Your objective ▸
Return the run of lines below that opens with the line containing "Where should I click to: Open" and closes with the line containing "This screenshot has width=1488, height=837.", keeping each one exact.

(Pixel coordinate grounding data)
════════

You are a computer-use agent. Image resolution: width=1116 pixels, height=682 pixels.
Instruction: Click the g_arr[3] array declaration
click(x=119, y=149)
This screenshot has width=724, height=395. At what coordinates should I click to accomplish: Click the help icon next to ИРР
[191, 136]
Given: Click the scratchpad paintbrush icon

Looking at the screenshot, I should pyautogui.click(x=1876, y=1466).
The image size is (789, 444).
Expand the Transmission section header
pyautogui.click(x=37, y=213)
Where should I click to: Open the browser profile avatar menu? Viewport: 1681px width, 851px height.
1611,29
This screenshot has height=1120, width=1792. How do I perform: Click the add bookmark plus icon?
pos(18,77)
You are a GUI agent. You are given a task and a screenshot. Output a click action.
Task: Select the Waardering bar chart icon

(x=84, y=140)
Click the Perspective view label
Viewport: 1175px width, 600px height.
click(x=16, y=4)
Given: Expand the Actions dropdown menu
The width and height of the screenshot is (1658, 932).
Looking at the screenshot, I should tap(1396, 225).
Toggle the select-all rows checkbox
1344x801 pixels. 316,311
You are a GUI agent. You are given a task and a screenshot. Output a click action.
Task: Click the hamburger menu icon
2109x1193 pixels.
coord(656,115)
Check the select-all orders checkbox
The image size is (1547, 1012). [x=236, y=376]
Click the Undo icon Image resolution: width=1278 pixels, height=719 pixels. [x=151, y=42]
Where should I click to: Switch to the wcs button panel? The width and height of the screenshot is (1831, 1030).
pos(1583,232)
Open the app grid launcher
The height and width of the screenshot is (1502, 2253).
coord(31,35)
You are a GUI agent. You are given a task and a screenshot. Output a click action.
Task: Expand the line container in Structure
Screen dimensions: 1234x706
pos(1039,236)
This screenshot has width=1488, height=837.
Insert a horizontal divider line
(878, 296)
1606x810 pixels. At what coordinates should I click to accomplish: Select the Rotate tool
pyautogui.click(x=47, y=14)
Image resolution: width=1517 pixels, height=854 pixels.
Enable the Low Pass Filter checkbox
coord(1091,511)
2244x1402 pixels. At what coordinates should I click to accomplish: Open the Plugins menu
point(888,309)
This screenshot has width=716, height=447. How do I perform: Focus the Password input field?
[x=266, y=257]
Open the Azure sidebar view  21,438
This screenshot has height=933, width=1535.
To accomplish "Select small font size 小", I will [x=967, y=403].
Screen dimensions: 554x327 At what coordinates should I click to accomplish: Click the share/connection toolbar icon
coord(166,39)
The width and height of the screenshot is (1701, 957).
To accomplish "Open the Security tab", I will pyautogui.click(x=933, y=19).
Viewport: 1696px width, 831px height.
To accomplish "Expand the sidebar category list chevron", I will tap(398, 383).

════════

Answer section ▸
Where should I click to: Open the browser profile avatar menu? Viewport: 1681px width, 851px height.
1611,29
This screenshot has height=1120, width=1792. How do I perform: Click the add bookmark plus icon?
pos(18,77)
You are a GUI agent. You are given a task and a screenshot. Output a click action.
Task: Select the Waardering bar chart icon

(x=84, y=140)
Click the Perspective view label
Viewport: 1175px width, 600px height.
click(x=16, y=4)
Given: Expand the Actions dropdown menu
The width and height of the screenshot is (1658, 932).
Looking at the screenshot, I should tap(1396, 225).
Toggle the select-all rows checkbox
1344x801 pixels. 316,311
You are a GUI agent. You are given a task and a screenshot. Output a click action.
Task: Click the hamburger menu icon
2109x1193 pixels.
coord(656,115)
Check the select-all orders checkbox
The image size is (1547, 1012). [x=236, y=376]
Click the Undo icon Image resolution: width=1278 pixels, height=719 pixels. [x=151, y=42]
Where should I click to: Switch to the wcs button panel? The width and height of the screenshot is (1831, 1030).
pos(1583,232)
Open the app grid launcher
The height and width of the screenshot is (1502, 2253).
coord(31,35)
You are a GUI agent. You are given a task and a screenshot. Output a click action.
Task: Expand the line container in Structure
Screen dimensions: 1234x706
pos(1039,236)
This screenshot has width=1488, height=837.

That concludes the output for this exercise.